• _Document section_:

_ _ _ _ _

We will revise the text to clarify this distinction, explicitly explain how coverage optimization differs from Pareto-based approaches (even those that return multiple points), and emphasize that Figure 1 is a simplified schematic meant to illustrate intuition, not a literal depiction of how Pareto methods operate.

Related Work

Thank you for pointing us to Malkomes et al. (ICML 2021) [1] and the related diversity-in-objective-space paper. We agree that while their definition of “coverage” differs from ours (input vs. objective space), their use of an Expected Coverage Improvement (ECI) acquisition function is relevant and valuable to acknowledge. We will update the Related Work section to include discussion of these papers.

Minor Comments

Thank you for the detailed comments on writing and presentation. These comments will be very helpful in polishing the camera-ready version.

Questions

Q1: Have you considered using a lazy greedy approach to accelerate selection?

While we did not use a lazy greedy approach in this version of MOCOBO, we plan to explore this in future work. Thank you for the suggestion!

Q2: Are you really doing 20k function evaluations? Are you training GPs on that scale?

To clarify: while some of our large-scale tasks involve collecting up to tens or even hundreds of thousands of data points (e.g., the peptide design task), we do not train exact Gaussian processes on the full dataset, as this would be computationally infeasible.

Instead, as described in Appendix A.7.2, we use PPGPR, a scalable approximate GP surrogate model. This setup allows us to handle large datasets efficiently while maintaining strong predictive performance. Additionally, at each step of optimization, we update the surrogate using only a small subset of 1000 data points: this includes the most recent batch of observations and the highest-performing points collected so far. This ensures that the model remains up to date without retraining on the full history on each step. Full details can be found in Appendix A.7.2.

评论

Thanks for your response.

With respect to the lazy evaluation, you could just mention it somewhere in the paper (maybe in the Appendix if you are running out of space) for anyone that tries to implement it.

PPGPR: Ok, I see. Maybe I glanced over the details, but make sure you have a comment on PPGPR in the main paper.

_ _ _ _ _

[Excerpts from a dataset]
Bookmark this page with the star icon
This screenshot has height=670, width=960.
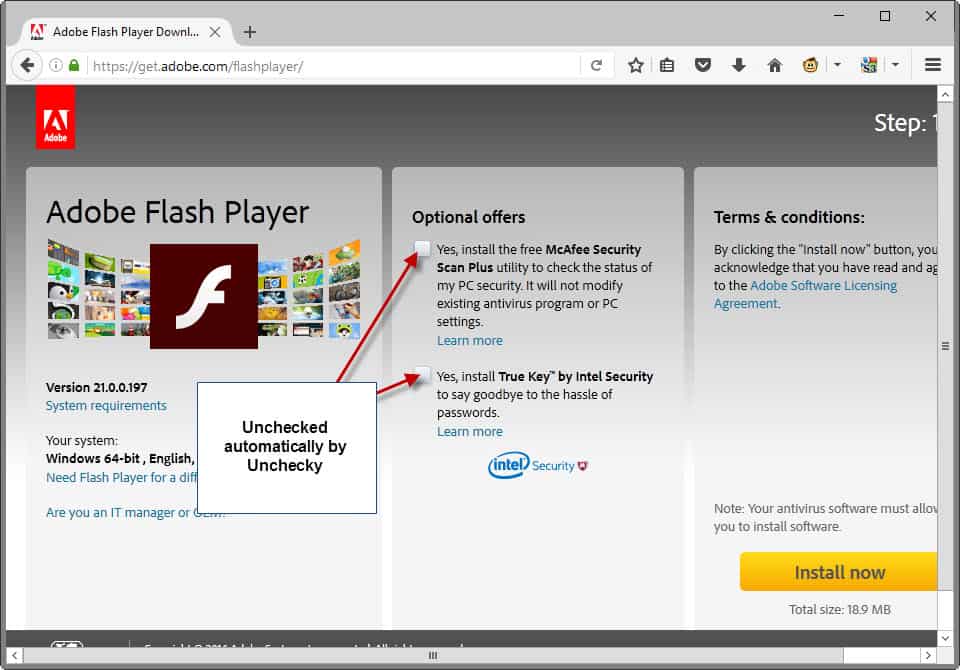[636, 66]
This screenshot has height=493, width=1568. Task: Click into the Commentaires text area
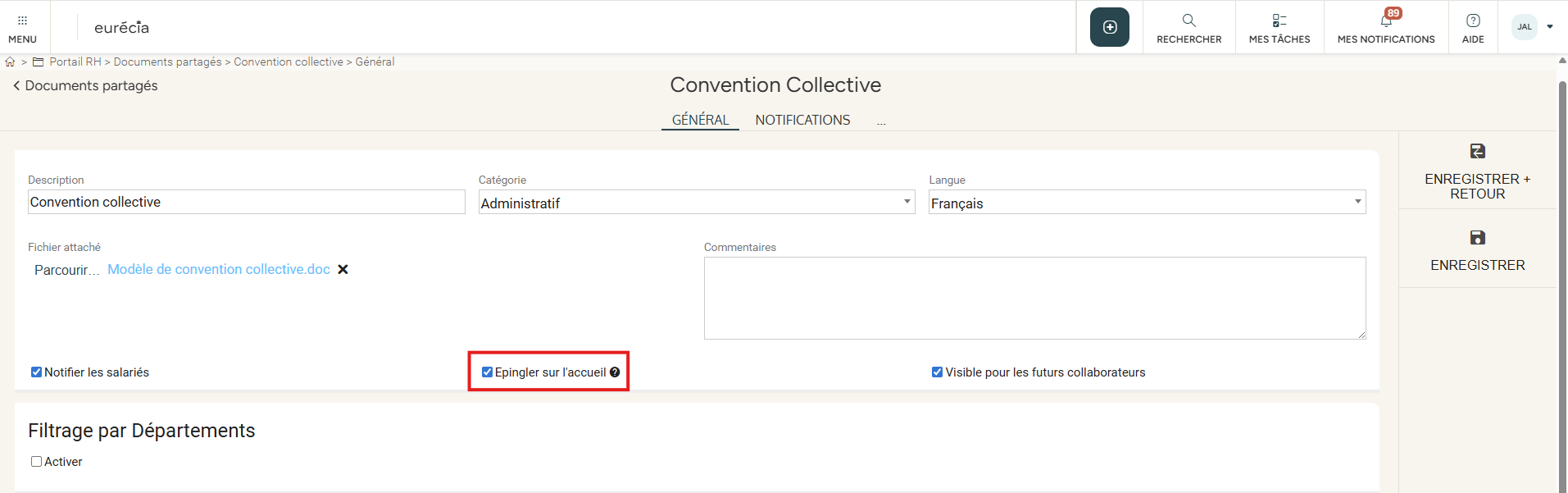pos(1034,298)
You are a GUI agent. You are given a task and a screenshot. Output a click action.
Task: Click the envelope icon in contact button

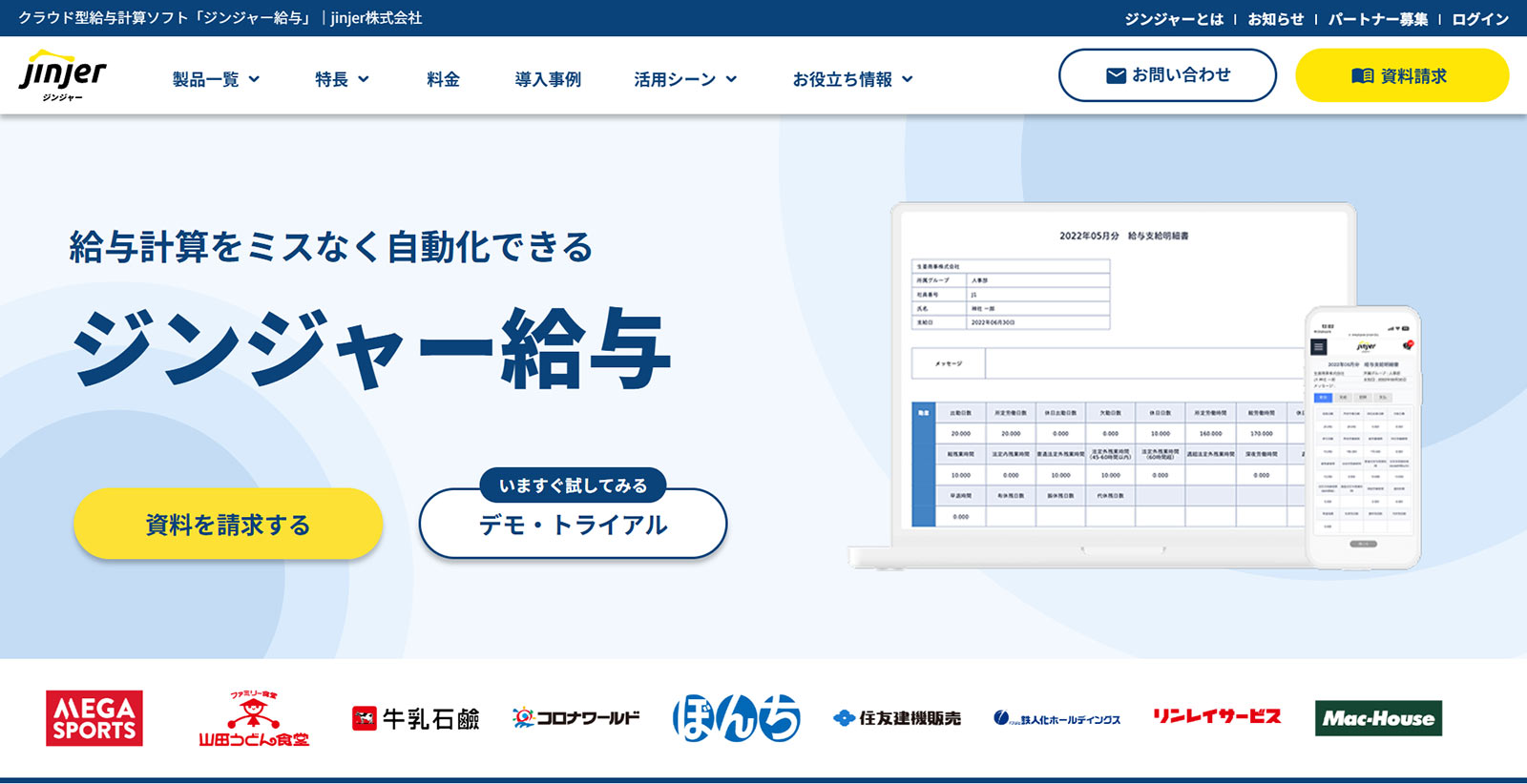point(1116,75)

_ _ _ _ _

• _Questions on the material_:
(A) Retype the portion of the MOCOBO review discussion starting with "Minor Comments" and going on through "the camera-ready version.".
(B) Summarize the MOCOBO review discussion in two sentences.
(C) Proceed with the MOCOBO review discussion from the point at which it stops.
The rows have no connection to the MOCOBO review discussion.

• _Responses per task_:
(A)
Minor Comments

Thank you for the detailed comments on writing and presentation. These comments will be very helpful in polishing the camera-ready version.

(B) The authors commit to clarifying how coverage optimization differs from Pareto-based approaches, to discussing Malkomes et al. and the related diversity-in-objective-space paper in the Related Work section, and to exploring a lazy greedy approach in future work. They explain that they use PPGPR, a scalable approximate GP surrogate updated on a subset of 1000 data points at each step, rather than exact Gaussian processes on the full dataset, and the reviewer asks that PPGPR be mentioned in the main paper.

(C)
评论

With respect to the lazy evaluation, you could just mention it somewhere in the paper (maybe in the Appendix if you are running out of space) for anyone that tries to implement it.

Yes we're happy to add discussion of this to the appendix, thank you for the suggestion.

PPGPR: Ok, I see. Maybe I glanced over the details, but make sure you have a comment on PPGPR in the main paper.

We will add text explicitly stating that we use PPGPR in the main text, we agree that this will improve clarity.

Thank you again for your thoughtful review!

最终决定

This paper considers the problem of computing the optimal covering set of KK input designs for optimizing multiple expensive-to-evaluate objective functions. This problem is motivated by real-world deployment of experimental design methods. The paper defines a "coverage" success criterion and adapts the principles of Bayesian optimization (BO) to optimize it: expected improvement of coverage where the expectation is performed using Monte Carlo sampling and maximization over subsets using a submodular greedy approach with known (1-1/e) approximation guarantee. The experimental results are good and actual in-vitro lab experiments for peptide design is a noteworthy contribution.

All the reviewers' appreciated the paper's contributions but also raised several good questions. The author response addressed most of these questions. Three out of four reviewers' recommend accepting the paper and also added their perspective to counter the two concerns of the reviewer with a negative opinion. Overall, this is a good paper: methods are introduced to solve a real science/engineering problem. I recommend accepting the paper and strongly encourage the authors' to incorporate all the discussion into the final paper and make the following changes:

  1. Release the code without fail as promised.
  2. Sensitivity analysis on the choice of "K".
  3. Increase the clarity of the paper (mentioned by two reviewers) and incorporate all the comments/references from Reviewers UDrb and wMNa.